Self-funded plans. If you receive your health insurance through your employer, check with your employer to see if your plan is “self-funded.” Neither DMHC nor CDI regulate these types of plans. If your plan is a self-funded employer plan, ask your employer to provide you with the contact information for the plan’s administrator to find out what your independent review options are.

Expedited independent medical review requests. If you seek an expedited independent medical review, ask your health care provider to certify, in writing, that a delay in receiving the requested treatment or service would create a serious and imminent risk to your health.[9]

Insurer’s responsibility. If your request for an independent medical review is granted, your health insurer has 24 hours to provide the necessary documentation and information to the independent medical reviewer.[10]

If DMHC is overseeing your independent medical review, the process should take no more than 30 days. If the review is urgent, the process should take no more than seven days after your case has qualified for an independent medical review and the required documents have been received.[11]

If the CDI is overseeing your case, the independent medical review process should take no more than 45 days. If you request an expedited independent review, the process should take no longer than three days after the independent medical reviewer receives your request.[12]

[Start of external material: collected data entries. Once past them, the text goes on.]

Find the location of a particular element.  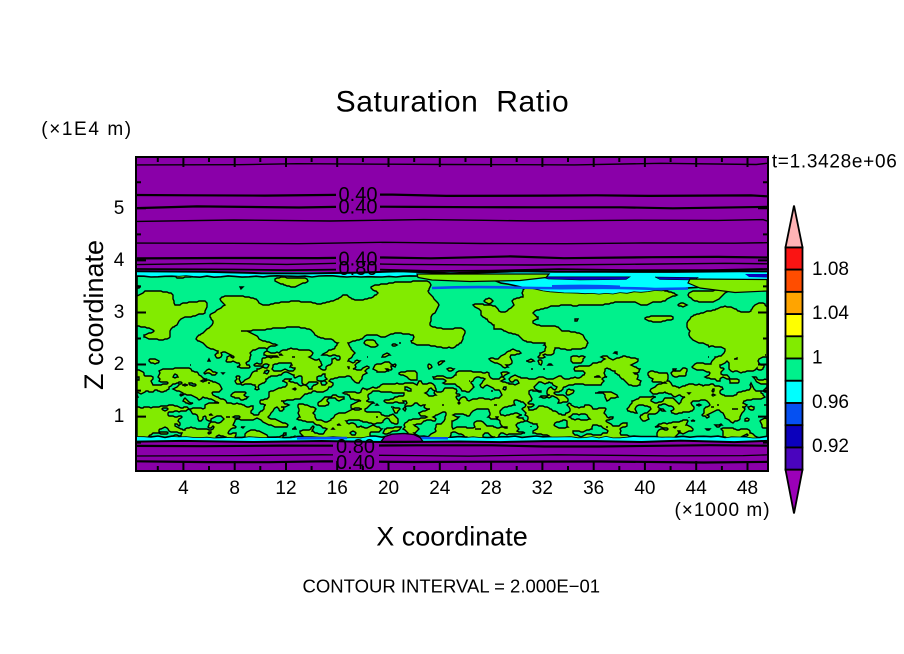

svg-text: 1.04 is located at coordinates (830, 314).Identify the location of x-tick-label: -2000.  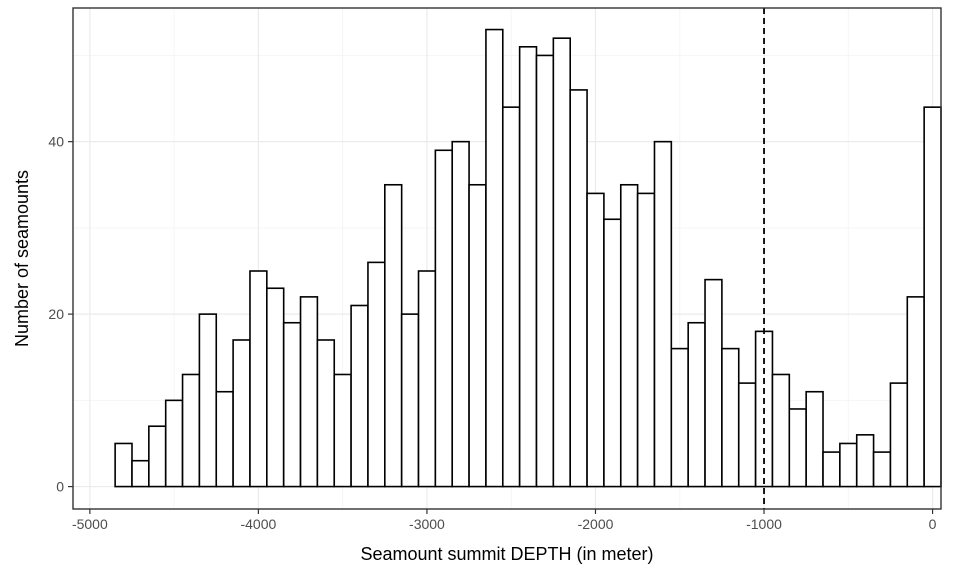
(596, 524). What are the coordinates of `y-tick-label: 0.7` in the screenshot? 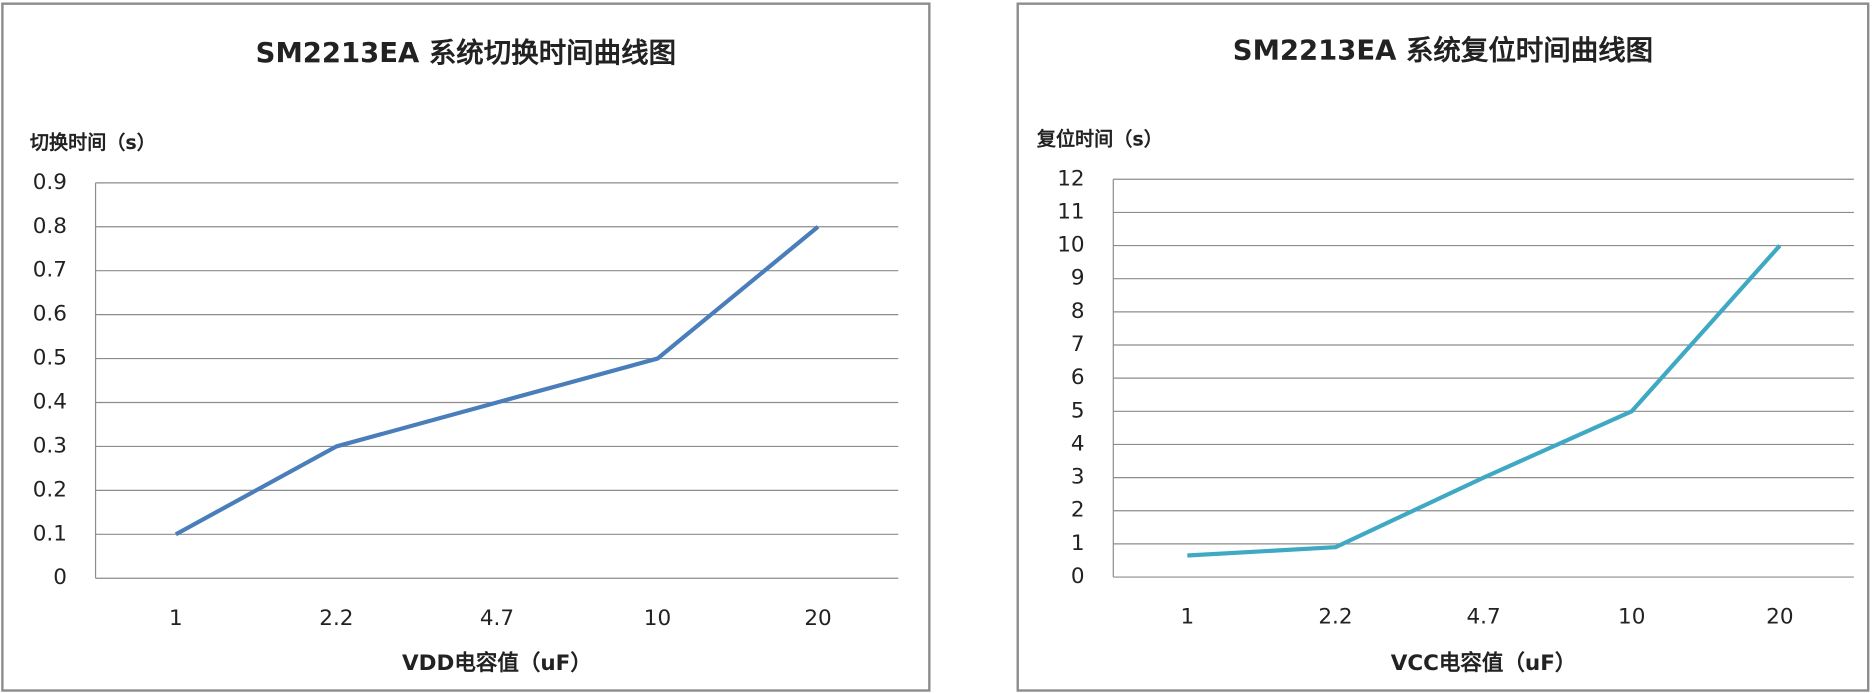 It's located at (50, 270).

If you are a California resident and your insurer denies your coverage after the independent medical review process, you can file a complaint with the DMHC.[13]

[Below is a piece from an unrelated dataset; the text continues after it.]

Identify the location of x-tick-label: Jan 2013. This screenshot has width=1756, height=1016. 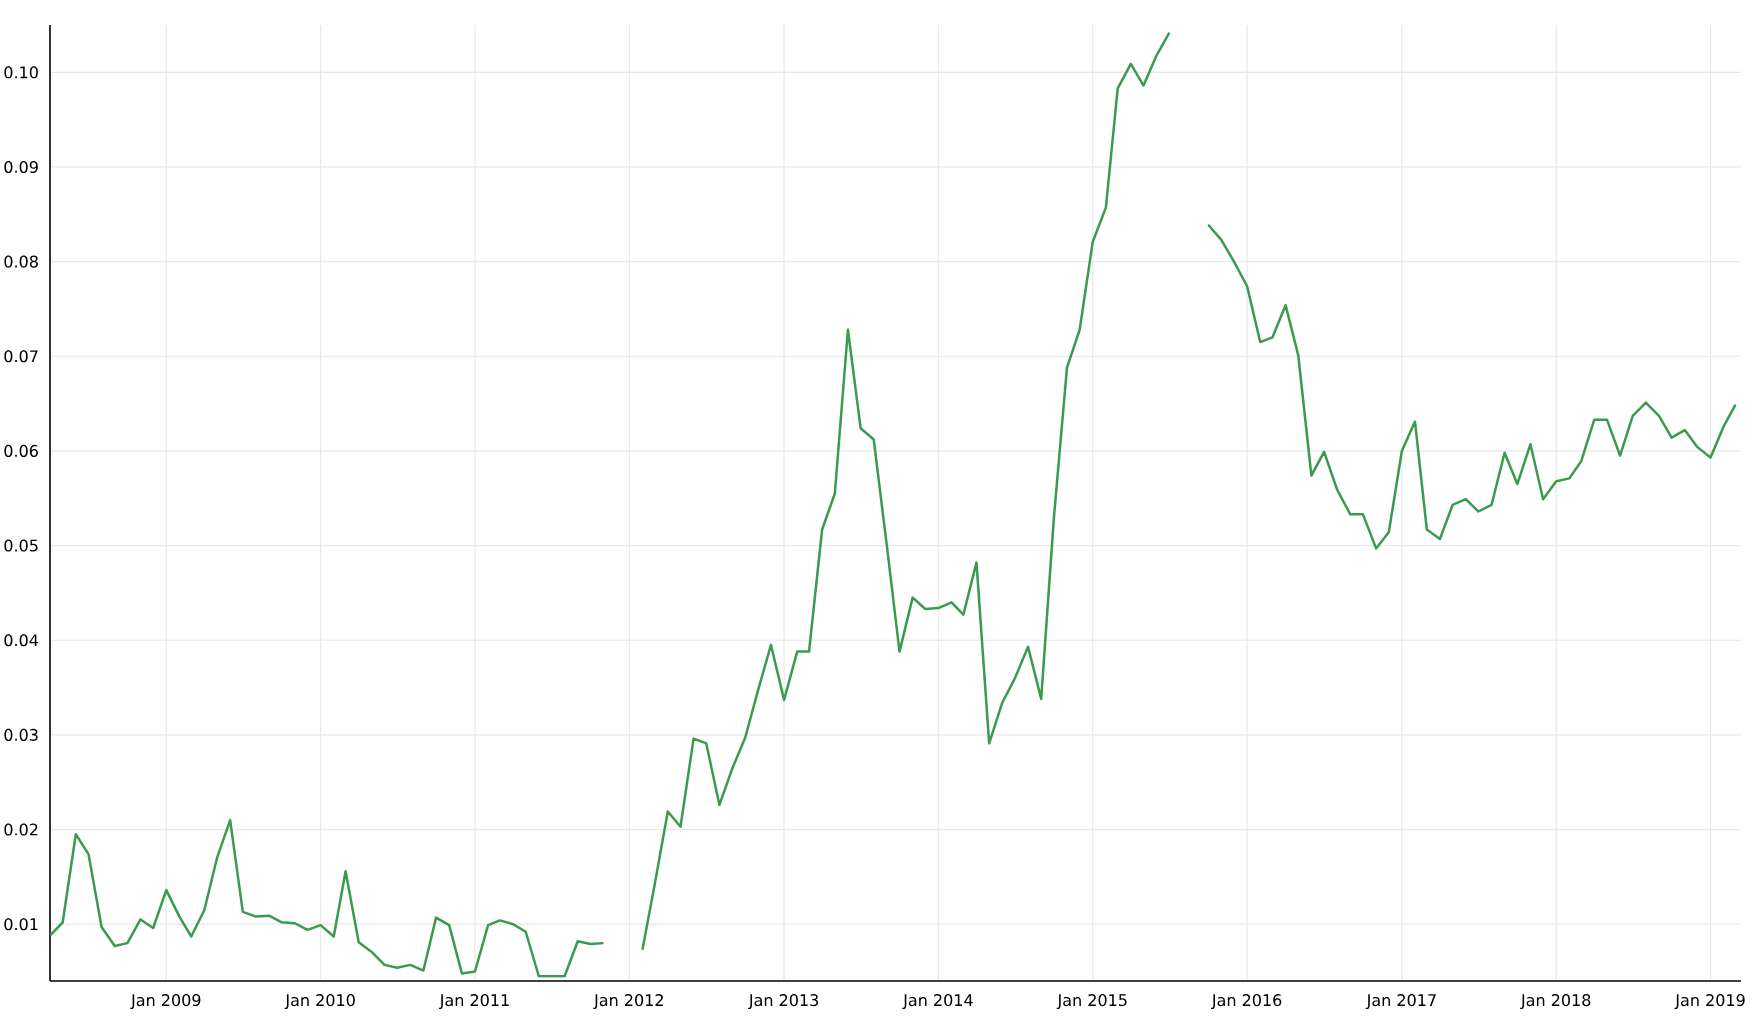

Complaint information. You can obtain a copy of the complaint form here. Your complaint should include the following information:

  • The name and date of birth of the patient;
  • The name, address, telephone number, and email address of the parent or guardian, if filing on behalf of a minor child;
  • The name of insurance company;
  • The patient’s membership number, medical group name, and name of employer;
  • The type of complaint (g., authorization of future services);
  • The patient’s medical condition or diagnosis;
  • The treatment, services, or medications being requested;
  • The name and telephone number of the patient’s primary care provider; and
  • Brief description of the problem (g., denied treatment, unpaid claim).[14]

Supporting documents. You should submit the following supporting documents with your complaint:

  • A copy of your insurance card;
  • Copies of coverage denials or adverse benefit determinations from your insurer;
  • Copies of any determinations made by internal and independent medical reviewers;
  • Any materials submitted with prior appeals and complaints;
  • Supporting documentation from your health care provider;
  • A copy of your insurance policy; and
  • All responses from your insurer.[15]

You can submit the complaint and supporting documents online here, fax them to (916) 255-5241, or mail them to:

Help Center
Department of Managed Health Care
980 9th Street, Suite 500
Sacramento, CA 95814-2725[16]

Once you submit your complaint, an analyst, a nurse consultant, or a lawyer will review it and make a decision. That person may examine your account, records, documents, and transactions. He or she may question witnesses, request additional documents from other parties, and hold a hearing.[17] The Department will then send you and your insurance plan notice of its decision.[18]